── Extrait du document ──

L’étendue du mal-être, qui touche nombre de salariés, est le risque le moins bien anticipé par l’État et les entreprises. Un paradoxe, à l’heure où leur engagement est clé pour soutenir la transformation des organisations.
Alors que le cycle des négociations annuelles obligatoires ( NAO ) se poursuit avec de fortes attentes des salariés, qu’une nécessité de transformation se fait persistante au sein des organisations et que le gouvernement Attal, sur fond de marché de l’emploi ralenti (après une forte baisse du taux de chômage depuis 2017), entend ériger le travail en valeur cardinale, l’étendue du mal-être, qui touche nombre de salariés, est le risque le moins bien anticipé par l’Etat et les entreprises.
Soucis de pouvoir d’achat, ravages de l’hyperconnexion, perte de sens au travail , tensions sociétales inquiétantes, désordres mondiaux (guerre, catastrophes naturelles, crises sanitaires), impact sur les familles du grand âge dépendant , détresse psychologique , transformation à marche forcée des organisations (60 % des dirigeants français estiment devoir repenser leur business model d’ici dix ans, selon PwC)… Les sources d’inquiétude montent chez tout un chacun.

───
── Données ──

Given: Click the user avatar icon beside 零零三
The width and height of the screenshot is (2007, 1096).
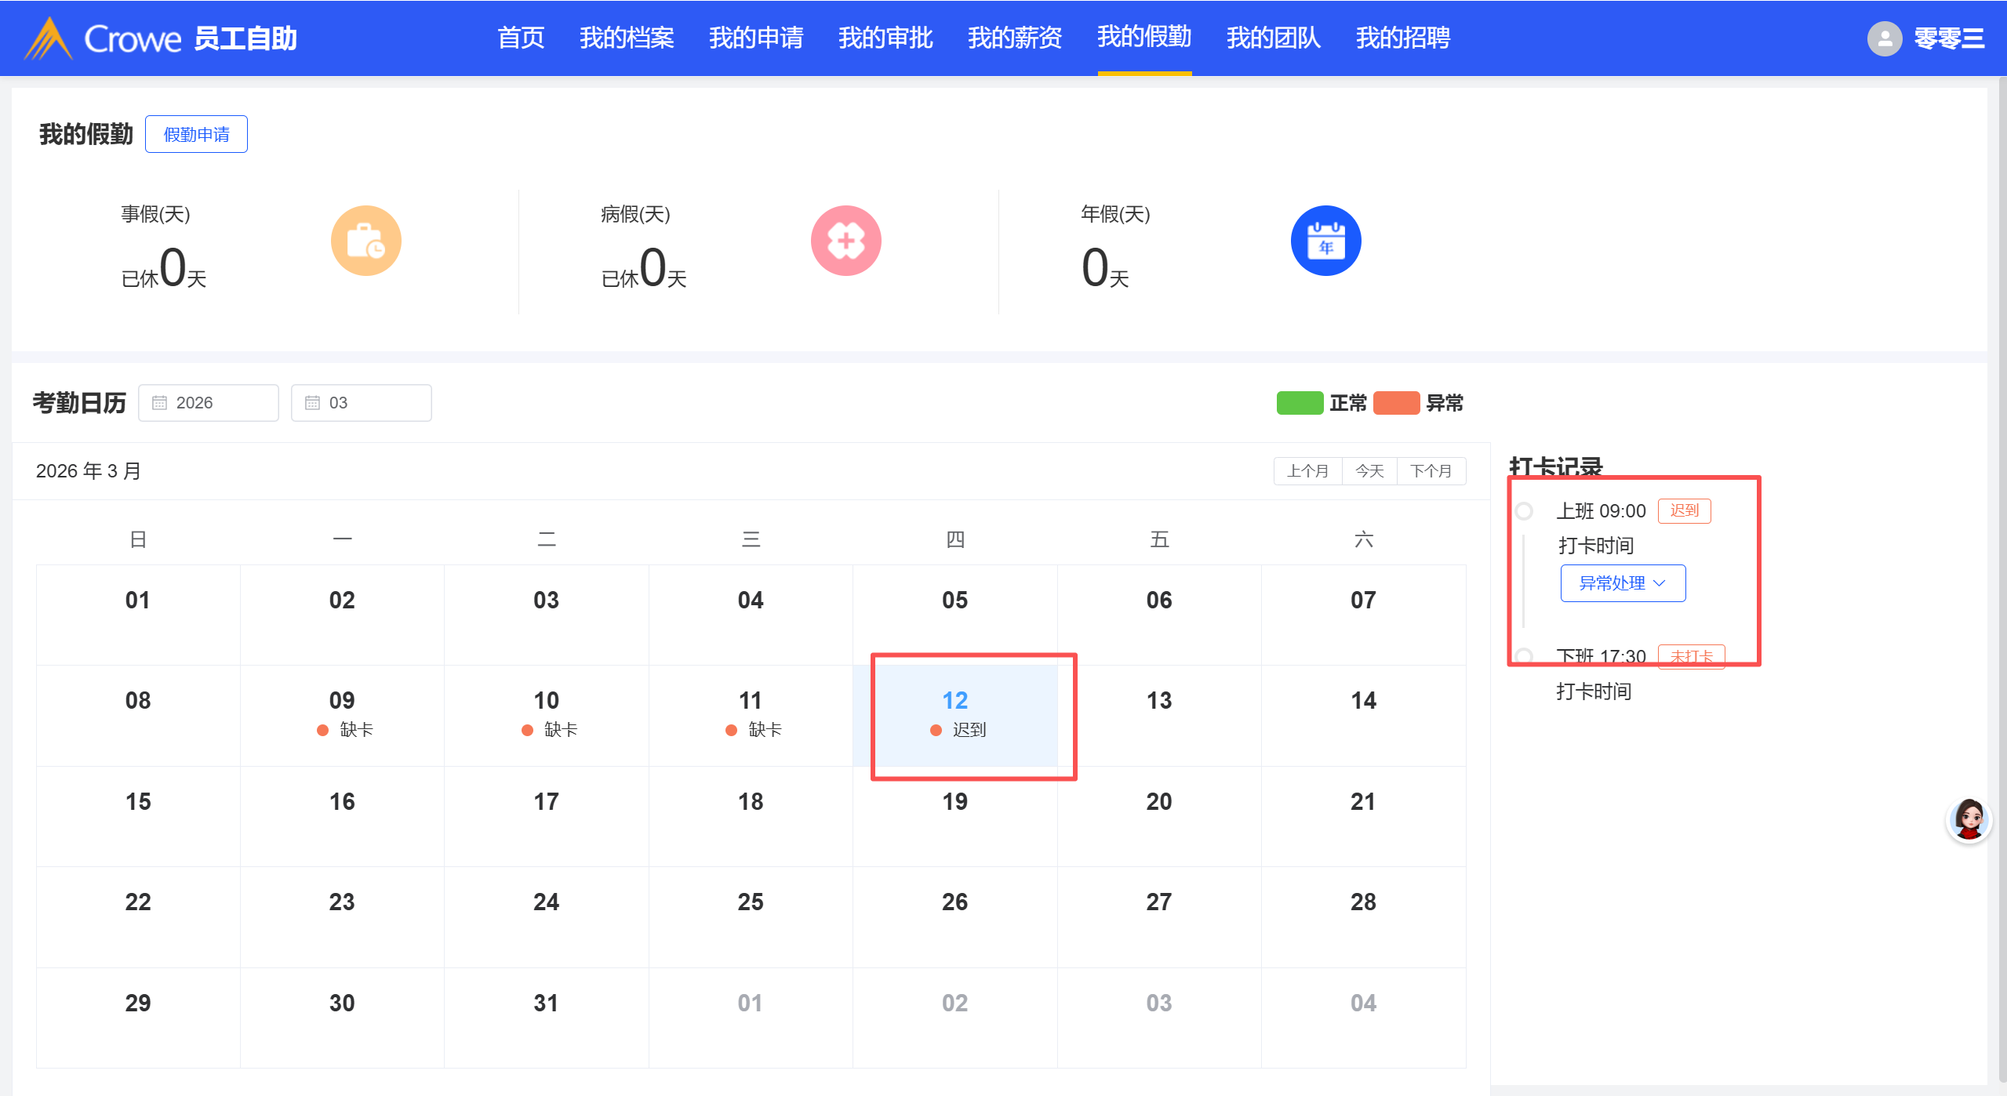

───

**Consigne**.
Répondez aux questions ci-dessous d'après le texte sur le mal-être des salariés :
(a) Quel risque est le moins bien anticipé par l'État et les entreprises ?
(b) Quel gouvernement entend ériger le travail en valeur cardinale ?
(c) Quelle part des dirigeants français estiment devoir repenser leur business model d'ici dix ans, et selon quelle source ?
Les lignes ne jouent ici aucun rôle.

**Réponse**.
(a) L'étendue du mal-être qui touche nombre de salariés.
(b) Le gouvernement Attal.
(c) 60 %, selon PwC.